Dans cette course, le Brésilien Embraer, multipliant les contrats, confirme ses ambitions, avec une montée en puissance sur le segment de l’aviation régionale et du moyen-courrier, tandis que sur le marché de la défense son avion de transport tactique KC-390 pourrait emporter un solide succès, notamment parmi les Etats émergents ou aux finances limitées.
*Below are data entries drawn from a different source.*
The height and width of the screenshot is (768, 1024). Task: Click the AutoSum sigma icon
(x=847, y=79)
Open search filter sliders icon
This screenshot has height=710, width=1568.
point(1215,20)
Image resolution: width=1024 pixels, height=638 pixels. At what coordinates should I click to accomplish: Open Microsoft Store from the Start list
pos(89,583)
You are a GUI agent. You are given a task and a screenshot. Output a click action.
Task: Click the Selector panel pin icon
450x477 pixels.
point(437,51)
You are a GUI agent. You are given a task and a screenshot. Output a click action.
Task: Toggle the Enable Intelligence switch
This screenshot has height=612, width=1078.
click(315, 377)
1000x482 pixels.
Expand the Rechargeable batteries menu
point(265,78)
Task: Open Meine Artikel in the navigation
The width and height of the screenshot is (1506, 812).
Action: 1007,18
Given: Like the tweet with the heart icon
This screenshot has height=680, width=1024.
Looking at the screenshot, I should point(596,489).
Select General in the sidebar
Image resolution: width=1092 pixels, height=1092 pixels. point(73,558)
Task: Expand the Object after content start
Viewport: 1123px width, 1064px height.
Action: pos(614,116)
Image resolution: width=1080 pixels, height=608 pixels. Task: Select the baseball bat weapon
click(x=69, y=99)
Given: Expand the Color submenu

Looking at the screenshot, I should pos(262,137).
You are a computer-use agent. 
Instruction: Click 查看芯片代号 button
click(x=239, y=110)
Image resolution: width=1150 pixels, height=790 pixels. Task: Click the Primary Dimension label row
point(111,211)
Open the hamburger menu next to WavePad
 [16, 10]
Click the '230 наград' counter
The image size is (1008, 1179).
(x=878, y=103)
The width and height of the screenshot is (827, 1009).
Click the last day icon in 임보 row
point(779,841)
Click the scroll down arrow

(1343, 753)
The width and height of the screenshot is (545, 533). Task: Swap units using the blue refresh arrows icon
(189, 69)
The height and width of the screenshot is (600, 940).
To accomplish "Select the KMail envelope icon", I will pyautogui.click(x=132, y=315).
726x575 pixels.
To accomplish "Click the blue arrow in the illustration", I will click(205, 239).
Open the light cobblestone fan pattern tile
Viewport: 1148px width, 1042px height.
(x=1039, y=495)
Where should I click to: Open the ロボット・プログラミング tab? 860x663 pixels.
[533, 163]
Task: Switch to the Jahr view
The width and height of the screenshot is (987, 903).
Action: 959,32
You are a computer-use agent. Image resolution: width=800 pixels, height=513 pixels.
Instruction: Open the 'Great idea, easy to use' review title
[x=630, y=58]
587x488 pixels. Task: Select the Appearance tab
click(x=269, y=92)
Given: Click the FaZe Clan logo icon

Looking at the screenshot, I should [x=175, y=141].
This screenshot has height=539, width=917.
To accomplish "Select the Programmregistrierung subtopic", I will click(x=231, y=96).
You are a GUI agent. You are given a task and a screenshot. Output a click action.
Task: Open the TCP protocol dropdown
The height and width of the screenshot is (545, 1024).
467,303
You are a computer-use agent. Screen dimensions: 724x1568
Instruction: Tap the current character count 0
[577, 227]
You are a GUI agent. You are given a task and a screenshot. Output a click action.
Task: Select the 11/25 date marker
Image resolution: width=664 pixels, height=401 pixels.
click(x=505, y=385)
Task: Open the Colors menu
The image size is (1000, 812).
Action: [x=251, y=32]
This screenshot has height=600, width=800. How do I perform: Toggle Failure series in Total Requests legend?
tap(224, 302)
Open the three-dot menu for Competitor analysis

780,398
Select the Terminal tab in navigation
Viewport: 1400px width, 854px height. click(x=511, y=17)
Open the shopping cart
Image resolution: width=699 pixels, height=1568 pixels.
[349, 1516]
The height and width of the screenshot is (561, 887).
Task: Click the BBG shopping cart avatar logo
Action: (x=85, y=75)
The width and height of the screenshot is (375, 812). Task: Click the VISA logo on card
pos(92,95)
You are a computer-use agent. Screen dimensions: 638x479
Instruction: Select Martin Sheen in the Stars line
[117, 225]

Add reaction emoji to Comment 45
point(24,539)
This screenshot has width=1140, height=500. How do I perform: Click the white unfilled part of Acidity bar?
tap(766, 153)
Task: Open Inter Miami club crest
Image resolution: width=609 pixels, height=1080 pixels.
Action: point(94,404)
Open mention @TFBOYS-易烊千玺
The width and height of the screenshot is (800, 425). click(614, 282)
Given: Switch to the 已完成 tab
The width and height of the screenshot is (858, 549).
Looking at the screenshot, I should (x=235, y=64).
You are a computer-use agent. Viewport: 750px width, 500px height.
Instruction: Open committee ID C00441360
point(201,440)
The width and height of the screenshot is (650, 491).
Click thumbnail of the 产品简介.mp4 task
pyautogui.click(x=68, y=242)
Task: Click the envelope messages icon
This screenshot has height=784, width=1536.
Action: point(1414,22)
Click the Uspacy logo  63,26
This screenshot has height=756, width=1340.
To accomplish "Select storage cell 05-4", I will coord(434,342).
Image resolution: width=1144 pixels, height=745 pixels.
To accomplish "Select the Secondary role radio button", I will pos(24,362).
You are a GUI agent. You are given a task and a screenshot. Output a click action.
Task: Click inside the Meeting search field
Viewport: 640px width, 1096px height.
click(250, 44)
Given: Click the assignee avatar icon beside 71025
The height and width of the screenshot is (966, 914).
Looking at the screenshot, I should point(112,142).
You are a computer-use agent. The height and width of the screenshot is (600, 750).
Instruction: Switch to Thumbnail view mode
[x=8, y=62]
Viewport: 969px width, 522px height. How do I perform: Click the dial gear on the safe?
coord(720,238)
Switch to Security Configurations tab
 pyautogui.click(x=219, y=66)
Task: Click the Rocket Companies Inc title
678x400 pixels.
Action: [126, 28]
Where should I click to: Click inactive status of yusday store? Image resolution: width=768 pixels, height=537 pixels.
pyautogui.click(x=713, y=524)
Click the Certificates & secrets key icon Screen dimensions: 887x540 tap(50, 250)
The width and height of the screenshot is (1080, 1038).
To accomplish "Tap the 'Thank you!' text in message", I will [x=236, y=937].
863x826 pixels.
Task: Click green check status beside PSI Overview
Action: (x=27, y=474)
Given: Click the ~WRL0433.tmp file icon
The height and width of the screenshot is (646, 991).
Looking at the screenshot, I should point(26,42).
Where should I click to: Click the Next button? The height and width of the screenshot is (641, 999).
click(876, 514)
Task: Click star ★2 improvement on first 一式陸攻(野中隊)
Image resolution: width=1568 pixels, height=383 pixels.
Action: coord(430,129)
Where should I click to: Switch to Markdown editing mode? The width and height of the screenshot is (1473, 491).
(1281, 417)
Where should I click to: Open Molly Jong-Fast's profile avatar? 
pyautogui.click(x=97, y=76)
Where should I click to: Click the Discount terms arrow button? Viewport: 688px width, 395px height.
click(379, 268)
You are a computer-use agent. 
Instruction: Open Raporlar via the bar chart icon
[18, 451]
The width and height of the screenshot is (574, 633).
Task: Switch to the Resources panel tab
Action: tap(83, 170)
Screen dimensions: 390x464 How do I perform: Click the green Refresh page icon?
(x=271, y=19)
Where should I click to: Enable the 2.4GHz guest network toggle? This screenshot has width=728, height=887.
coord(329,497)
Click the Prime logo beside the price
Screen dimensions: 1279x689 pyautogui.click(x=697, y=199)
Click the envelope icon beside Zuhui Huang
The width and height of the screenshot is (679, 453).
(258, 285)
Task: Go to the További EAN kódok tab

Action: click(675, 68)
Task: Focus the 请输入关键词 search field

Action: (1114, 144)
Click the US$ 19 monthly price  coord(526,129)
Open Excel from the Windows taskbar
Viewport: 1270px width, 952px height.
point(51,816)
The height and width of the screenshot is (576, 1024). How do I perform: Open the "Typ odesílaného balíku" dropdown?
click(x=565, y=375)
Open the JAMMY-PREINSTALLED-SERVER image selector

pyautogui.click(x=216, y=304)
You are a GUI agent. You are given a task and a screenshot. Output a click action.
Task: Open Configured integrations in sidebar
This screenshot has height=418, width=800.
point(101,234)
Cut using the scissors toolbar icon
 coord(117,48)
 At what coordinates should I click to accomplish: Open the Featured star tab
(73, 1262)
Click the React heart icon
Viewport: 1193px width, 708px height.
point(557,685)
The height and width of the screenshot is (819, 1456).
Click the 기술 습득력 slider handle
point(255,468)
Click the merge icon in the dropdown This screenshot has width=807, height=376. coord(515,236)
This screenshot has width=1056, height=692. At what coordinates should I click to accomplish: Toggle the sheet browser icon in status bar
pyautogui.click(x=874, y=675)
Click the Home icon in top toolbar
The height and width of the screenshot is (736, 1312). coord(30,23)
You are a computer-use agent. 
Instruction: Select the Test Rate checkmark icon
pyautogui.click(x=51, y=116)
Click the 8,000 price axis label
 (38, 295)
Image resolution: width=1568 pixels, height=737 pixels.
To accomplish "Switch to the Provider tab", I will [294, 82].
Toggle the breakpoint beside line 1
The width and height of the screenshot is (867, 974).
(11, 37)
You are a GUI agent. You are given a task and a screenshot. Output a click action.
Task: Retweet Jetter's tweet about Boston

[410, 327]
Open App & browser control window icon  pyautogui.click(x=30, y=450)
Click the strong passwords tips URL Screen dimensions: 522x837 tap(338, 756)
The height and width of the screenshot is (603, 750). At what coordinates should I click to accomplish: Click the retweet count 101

En revanche l’absence de la Russie ôte aux yeux des aficionados beaucoup de piment au salon
Le Brésil, hélas, est quasiment l’unique représentant des anciens BRICA au Bourget. Si Indiens, Chinois et Russes sont présents, ils sont discrets. Le C919 du chinois COMAC, annoncé depuis des années comme le futur grand rival de l’Airbus A320 et du Boeing 737, est encore absent, tout comme le MS-21 du russe Irkut, qui vient de réaliser son premier vol.
Nul n’est pressé de voir les Chinois combler leur retard. Fort d’un marché domestique colossal, COMAC pourra engager la production de son appareil à une cadence élevée avant de venir concurrencer Boeing et Airbus à long terme hors de Chine.
En revanche l’absence de la Russie ôte aux yeux des aficionados beaucoup de piment au salon. Seul le Sukhoï-Jet 100, «un appareil excellent techniquement mais qui a souffert d’une commercialisation déficiente», selon un cadre de Safran, est présent sur le tarmac parisien. Les amateurs de belles machines devront sans doute patienter encore longtemps avant de voir le T-50 faire un Cobra de Pougatchev au Bourget. Quant aux Sukhoï-35, 34, 30 ou au Kamov-52, qui ont démontré leurs qualités dans le ciel syrien et à l’export, ils sont bannis pour cause de sanctions.
Rendez-vous au prochain MAKS de Moscou pour les apercevoir. Au-dessus des forêts de Joukovski, les manœuvres sont encore plus extrêmes que dans le ciel de la banlieue parisienne.